Из отеля маленького городка в горах, где мы нашли комнату с балконом и идиллическим видом, мы совершаем днем наезды в Верону и Виченцу. Снимки, снимки, снимки. Что может сравниться со звуком забиваемых в крышку гроба гвоздей? Для меня это щелчки фотоаппарата Клэр. Я снова чувствую, что жизнь прекрасна. Однажды мы поднимаемся по коровьим тропам и через луга, поросшие васильками, маленькими, словно лакированными, лютиками и словно искусственными маками в горы, на пикник. Мне нравится молча гулять с Клэр.
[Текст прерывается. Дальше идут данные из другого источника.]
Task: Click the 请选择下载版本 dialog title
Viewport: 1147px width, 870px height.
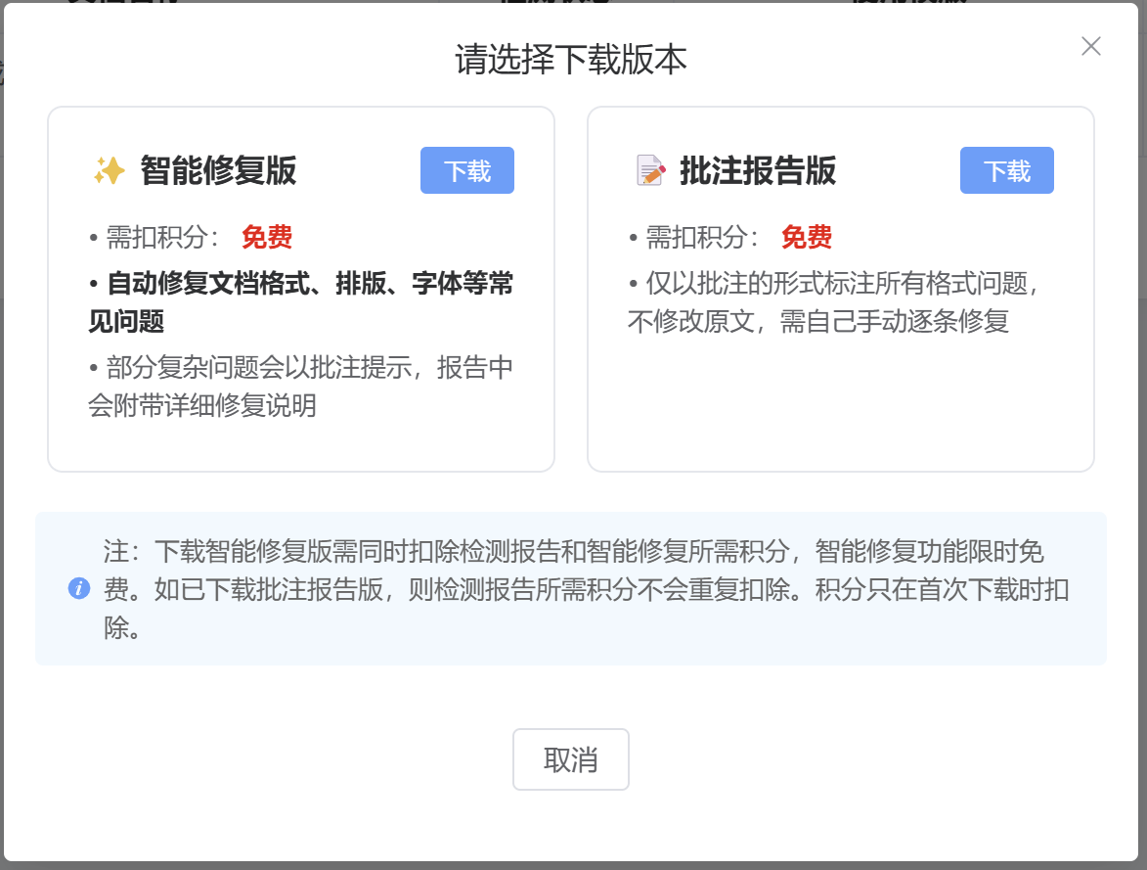Action: coord(571,60)
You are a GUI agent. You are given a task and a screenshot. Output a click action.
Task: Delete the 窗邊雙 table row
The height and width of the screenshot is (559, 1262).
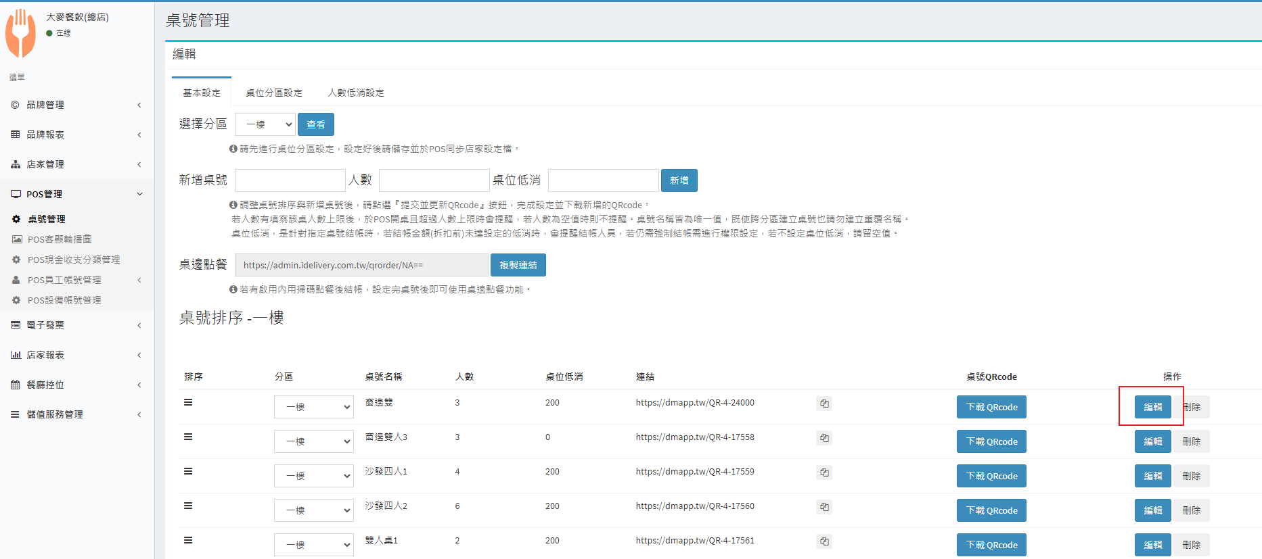click(1192, 407)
Мне нравится просто лежать, опершись на локоть, и наблюдать за тем, как она собирает дикие цветы, которые потом принесет в нашу комнату и поставит в вазу рядом с моей подушкой. Мне больше ничего не нужно. Слово «больше» не имеет смысла. И появление Бригитты больше не имеет смысла. Как будто слово «Бригитта» и слово «больше» обозначают одно и то же понятие. После своего появления в «Гритти» она больше мне не являлась в таком поразительном виде, только первые ночи, когда мы с Клэр занимались любовью. Она приходила ко мне — всегда преклоняя колени, всегда умоляя о том, что ей было нужно больше всего. А потом пропадает. Я тесней прижимаюсь к Клэр, и, не попрощавшись, визитер исчезает, позволив мне еще раз пережить случившееся со мной когда-то.
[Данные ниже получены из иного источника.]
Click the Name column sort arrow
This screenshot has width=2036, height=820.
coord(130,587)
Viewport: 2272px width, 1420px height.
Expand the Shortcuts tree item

В последний день мы решили устроить пикник на вершине зеленого холма, откуда видны изумительные белые макушки Доломитовых Альп. Я сижу, а Клэр лежит, растянувшись, рядом. Она дышит, и ее большое тело мирно вздымается и опускается. Смотря сверху вниз на эту крупную, зеленоглазую девушку в тонком летнем платье, на ее нежный овал, на ее чистую одухотворенную красоту, я говорю самому себе: мне достаточно Клэр. Да, «Клэр» и «достаточно» тоже синонимы.
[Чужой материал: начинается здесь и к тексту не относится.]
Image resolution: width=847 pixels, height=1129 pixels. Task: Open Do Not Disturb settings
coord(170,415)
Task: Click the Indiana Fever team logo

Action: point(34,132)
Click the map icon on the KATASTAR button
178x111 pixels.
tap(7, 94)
Из Венеции через Вену — и дом Зигмунда Фрейда — мы летим в Прагу. В течение этого последнего года я вел в университете курс Кафки. Доклад, который я должен сделать через несколько дней в Брюгге, посвящен теме бездуховности, волновавшей Кафку. Но я еще не видел его города, с которым был знаком только по фотографиям. Накануне нашего отъезда я просматривал экзаменационные работы пятнадцати студентов, посещавших мой семинар. Они прочли все произведения Кафки; его биографию, написанную Максом Бродом; дневники Кафки и его письма к Милене и отцу. Один из вопросов, который я включил в экзаменационную работу, был следующий:
«В своем «Письме к отцу» Кафка пишет: «Все мои произведения — о тебе. В них я выплакал то, что не мог выплакать на твоей груди. Это намеренно затянутое прощание с тобой. Хотя это было навязано тобой, это совпало с моим собственным решением… «Что имеет в виду Кафка, говоря своему отцу: «Все мои произведения о тебе» и добавляет «это совпадает с моим собственным решением»? Пожалуйста, представьте себя на месте Макса Брода и напишите свое письмо отцу Кафки, объяснив, что ваш друг имел в виду…»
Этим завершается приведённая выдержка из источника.